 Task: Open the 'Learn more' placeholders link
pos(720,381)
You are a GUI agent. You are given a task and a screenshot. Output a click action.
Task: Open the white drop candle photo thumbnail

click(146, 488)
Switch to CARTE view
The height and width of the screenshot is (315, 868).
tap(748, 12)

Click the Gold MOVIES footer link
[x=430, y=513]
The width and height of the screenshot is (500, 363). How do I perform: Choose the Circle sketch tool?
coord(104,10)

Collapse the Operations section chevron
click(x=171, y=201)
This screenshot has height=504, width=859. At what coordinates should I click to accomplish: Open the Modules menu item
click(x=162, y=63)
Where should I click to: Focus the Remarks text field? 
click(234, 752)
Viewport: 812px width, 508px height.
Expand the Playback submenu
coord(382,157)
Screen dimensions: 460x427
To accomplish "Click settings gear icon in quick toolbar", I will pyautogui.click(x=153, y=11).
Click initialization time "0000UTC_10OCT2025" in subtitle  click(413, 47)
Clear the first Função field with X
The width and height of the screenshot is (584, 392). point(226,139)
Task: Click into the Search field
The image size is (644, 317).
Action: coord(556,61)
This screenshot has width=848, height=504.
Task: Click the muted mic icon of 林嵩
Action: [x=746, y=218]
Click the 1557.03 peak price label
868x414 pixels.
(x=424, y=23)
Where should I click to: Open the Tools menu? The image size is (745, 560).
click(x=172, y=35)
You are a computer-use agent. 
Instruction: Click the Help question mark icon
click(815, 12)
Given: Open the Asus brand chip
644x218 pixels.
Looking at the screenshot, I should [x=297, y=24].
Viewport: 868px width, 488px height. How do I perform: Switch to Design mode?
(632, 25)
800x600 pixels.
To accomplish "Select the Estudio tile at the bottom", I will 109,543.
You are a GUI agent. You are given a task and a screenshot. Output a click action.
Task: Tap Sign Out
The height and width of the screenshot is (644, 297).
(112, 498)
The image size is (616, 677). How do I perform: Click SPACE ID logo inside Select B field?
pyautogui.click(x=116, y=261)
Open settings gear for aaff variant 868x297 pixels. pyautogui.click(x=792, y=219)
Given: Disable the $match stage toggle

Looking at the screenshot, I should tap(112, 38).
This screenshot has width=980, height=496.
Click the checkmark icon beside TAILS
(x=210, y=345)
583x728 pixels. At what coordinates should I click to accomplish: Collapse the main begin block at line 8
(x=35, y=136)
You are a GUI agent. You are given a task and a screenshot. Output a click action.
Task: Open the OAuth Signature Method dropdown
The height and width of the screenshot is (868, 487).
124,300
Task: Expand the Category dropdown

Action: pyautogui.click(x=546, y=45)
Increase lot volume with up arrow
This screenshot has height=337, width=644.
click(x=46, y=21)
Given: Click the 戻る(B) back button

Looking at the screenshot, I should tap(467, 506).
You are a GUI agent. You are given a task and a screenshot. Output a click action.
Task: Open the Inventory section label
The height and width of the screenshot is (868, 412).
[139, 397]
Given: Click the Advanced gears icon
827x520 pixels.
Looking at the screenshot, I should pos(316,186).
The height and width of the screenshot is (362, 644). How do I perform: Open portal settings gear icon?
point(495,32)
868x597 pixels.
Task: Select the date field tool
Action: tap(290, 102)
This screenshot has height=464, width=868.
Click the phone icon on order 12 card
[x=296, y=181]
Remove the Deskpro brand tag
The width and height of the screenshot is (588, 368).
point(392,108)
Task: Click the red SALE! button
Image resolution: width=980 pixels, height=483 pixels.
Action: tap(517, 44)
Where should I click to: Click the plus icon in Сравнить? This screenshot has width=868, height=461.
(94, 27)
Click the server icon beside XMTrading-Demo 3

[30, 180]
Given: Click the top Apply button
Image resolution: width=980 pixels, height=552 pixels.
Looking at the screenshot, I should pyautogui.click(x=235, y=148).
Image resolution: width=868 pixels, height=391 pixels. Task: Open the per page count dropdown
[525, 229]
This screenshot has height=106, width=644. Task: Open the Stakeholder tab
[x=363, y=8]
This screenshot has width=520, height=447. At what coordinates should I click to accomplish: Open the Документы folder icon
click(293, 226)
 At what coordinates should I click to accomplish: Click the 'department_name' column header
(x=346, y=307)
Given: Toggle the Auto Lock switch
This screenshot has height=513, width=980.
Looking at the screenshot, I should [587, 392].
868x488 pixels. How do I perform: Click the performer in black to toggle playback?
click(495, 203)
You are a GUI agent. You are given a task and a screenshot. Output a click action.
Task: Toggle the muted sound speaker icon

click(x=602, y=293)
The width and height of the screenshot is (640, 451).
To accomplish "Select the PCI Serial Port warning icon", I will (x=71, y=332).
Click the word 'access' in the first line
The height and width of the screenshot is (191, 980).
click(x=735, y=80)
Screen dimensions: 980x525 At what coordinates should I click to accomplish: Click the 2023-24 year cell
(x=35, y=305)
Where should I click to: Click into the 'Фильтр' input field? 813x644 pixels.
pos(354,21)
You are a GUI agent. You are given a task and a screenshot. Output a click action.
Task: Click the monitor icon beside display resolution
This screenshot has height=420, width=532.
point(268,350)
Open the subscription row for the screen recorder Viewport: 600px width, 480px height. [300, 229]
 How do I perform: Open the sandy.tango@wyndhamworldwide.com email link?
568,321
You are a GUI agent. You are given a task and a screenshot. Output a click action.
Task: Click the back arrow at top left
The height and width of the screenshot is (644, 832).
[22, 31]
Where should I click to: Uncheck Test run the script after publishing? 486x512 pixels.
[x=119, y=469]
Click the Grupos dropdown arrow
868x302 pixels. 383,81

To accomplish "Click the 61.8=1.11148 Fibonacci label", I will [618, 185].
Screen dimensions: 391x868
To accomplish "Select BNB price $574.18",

(Try it) The listing above has to be written out again in full, exactly as shown.

(Response to this exercise)
 Task: Open the 'Learn more' placeholders link
pos(720,381)
You are a GUI agent. You are given a task and a screenshot. Output a click action.
Task: Open the white drop candle photo thumbnail

click(146, 488)
Switch to CARTE view
The height and width of the screenshot is (315, 868).
tap(748, 12)

Click the Gold MOVIES footer link
[x=430, y=513]
The width and height of the screenshot is (500, 363). How do I perform: Choose the Circle sketch tool?
coord(104,10)

Collapse the Operations section chevron
click(x=171, y=201)
This screenshot has height=504, width=859. At what coordinates should I click to accomplish: Open the Modules menu item
click(x=162, y=63)
Where should I click to: Focus the Remarks text field? 
click(234, 752)
Viewport: 812px width, 508px height.
Expand the Playback submenu
coord(382,157)
Screen dimensions: 460x427
To accomplish "Click settings gear icon in quick toolbar", I will pyautogui.click(x=153, y=11).
Click initialization time "0000UTC_10OCT2025" in subtitle  click(413, 47)
Clear the first Função field with X
The width and height of the screenshot is (584, 392). point(226,139)
Task: Click into the Search field
The image size is (644, 317).
Action: coord(556,61)
This screenshot has width=848, height=504.
Task: Click the muted mic icon of 林嵩
Action: [x=746, y=218]
Click the 1557.03 peak price label
868x414 pixels.
(x=424, y=23)
Where should I click to: Open the Tools menu? The image size is (745, 560).
click(x=172, y=35)
You are a computer-use agent. 
Instruction: Click the Help question mark icon
click(815, 12)
Given: Open the Asus brand chip
644x218 pixels.
Looking at the screenshot, I should [x=297, y=24].
Viewport: 868px width, 488px height. How do I perform: Switch to Design mode?
(632, 25)
800x600 pixels.
To accomplish "Select the Estudio tile at the bottom", I will 109,543.
You are a GUI agent. You are given a task and a screenshot. Output a click action.
Task: Tap Sign Out
The height and width of the screenshot is (644, 297).
(112, 498)
The image size is (616, 677). How do I perform: Click SPACE ID logo inside Select B field?
pyautogui.click(x=116, y=261)
Open settings gear for aaff variant 868x297 pixels. pyautogui.click(x=792, y=219)
Given: Disable the $match stage toggle

Looking at the screenshot, I should tap(112, 38).
This screenshot has width=980, height=496.
Click the checkmark icon beside TAILS
(x=210, y=345)
583x728 pixels. At what coordinates should I click to accomplish: Collapse the main begin block at line 8
(x=35, y=136)
You are a GUI agent. You are given a task and a screenshot. Output a click action.
Task: Open the OAuth Signature Method dropdown
The height and width of the screenshot is (868, 487).
124,300
Task: Expand the Category dropdown

Action: pyautogui.click(x=546, y=45)
Increase lot volume with up arrow
This screenshot has height=337, width=644.
click(x=46, y=21)
Given: Click the 戻る(B) back button

Looking at the screenshot, I should tap(467, 506).
You are a GUI agent. You are given a task and a screenshot. Output a click action.
Task: Open the Inventory section label
The height and width of the screenshot is (868, 412).
[139, 397]
Given: Click the Advanced gears icon
827x520 pixels.
Looking at the screenshot, I should pos(316,186).
The height and width of the screenshot is (362, 644). How do I perform: Open portal settings gear icon?
point(495,32)
868x597 pixels.
Task: Select the date field tool
Action: tap(290, 102)
This screenshot has height=464, width=868.
Click the phone icon on order 12 card
[x=296, y=181]
Remove the Deskpro brand tag
The width and height of the screenshot is (588, 368).
point(392,108)
Task: Click the red SALE! button
Image resolution: width=980 pixels, height=483 pixels.
Action: tap(517, 44)
Where should I click to: Click the plus icon in Сравнить? This screenshot has width=868, height=461.
(94, 27)
Click the server icon beside XMTrading-Demo 3

[30, 180]
Given: Click the top Apply button
Image resolution: width=980 pixels, height=552 pixels.
Looking at the screenshot, I should pyautogui.click(x=235, y=148).
Image resolution: width=868 pixels, height=391 pixels. Task: Open the per page count dropdown
[525, 229]
This screenshot has height=106, width=644. Task: Open the Stakeholder tab
[x=363, y=8]
This screenshot has width=520, height=447. At what coordinates should I click to accomplish: Open the Документы folder icon
click(293, 226)
 At what coordinates should I click to accomplish: Click the 'department_name' column header
(x=346, y=307)
Given: Toggle the Auto Lock switch
This screenshot has height=513, width=980.
Looking at the screenshot, I should [587, 392].
868x488 pixels. How do I perform: Click the performer in black to toggle playback?
click(495, 203)
You are a GUI agent. You are given a task and a screenshot. Output a click action.
Task: Toggle the muted sound speaker icon

click(x=602, y=293)
The width and height of the screenshot is (640, 451).
To accomplish "Select the PCI Serial Port warning icon", I will (x=71, y=332).
Click the word 'access' in the first line
The height and width of the screenshot is (191, 980).
click(x=735, y=80)
Screen dimensions: 980x525 At what coordinates should I click to accomplish: Click the 2023-24 year cell
(x=35, y=305)
Where should I click to: Click into the 'Фильтр' input field? 813x644 pixels.
pos(354,21)
You are a GUI agent. You are given a task and a screenshot. Output a click action.
Task: Click the monitor icon beside display resolution
This screenshot has height=420, width=532.
point(268,350)
Open the subscription row for the screen recorder Viewport: 600px width, 480px height. [300, 229]
 How do I perform: Open the sandy.tango@wyndhamworldwide.com email link?
568,321
You are a GUI agent. You are given a task and a screenshot. Output a click action.
Task: Click the back arrow at top left
The height and width of the screenshot is (644, 832).
[22, 31]
Where should I click to: Uncheck Test run the script after publishing? 486x512 pixels.
[x=119, y=469]
Click the Grupos dropdown arrow
868x302 pixels. 383,81

To accomplish "Click the 61.8=1.11148 Fibonacci label", I will [618, 185].
Screen dimensions: 391x868
To accomplish "Select BNB price $574.18",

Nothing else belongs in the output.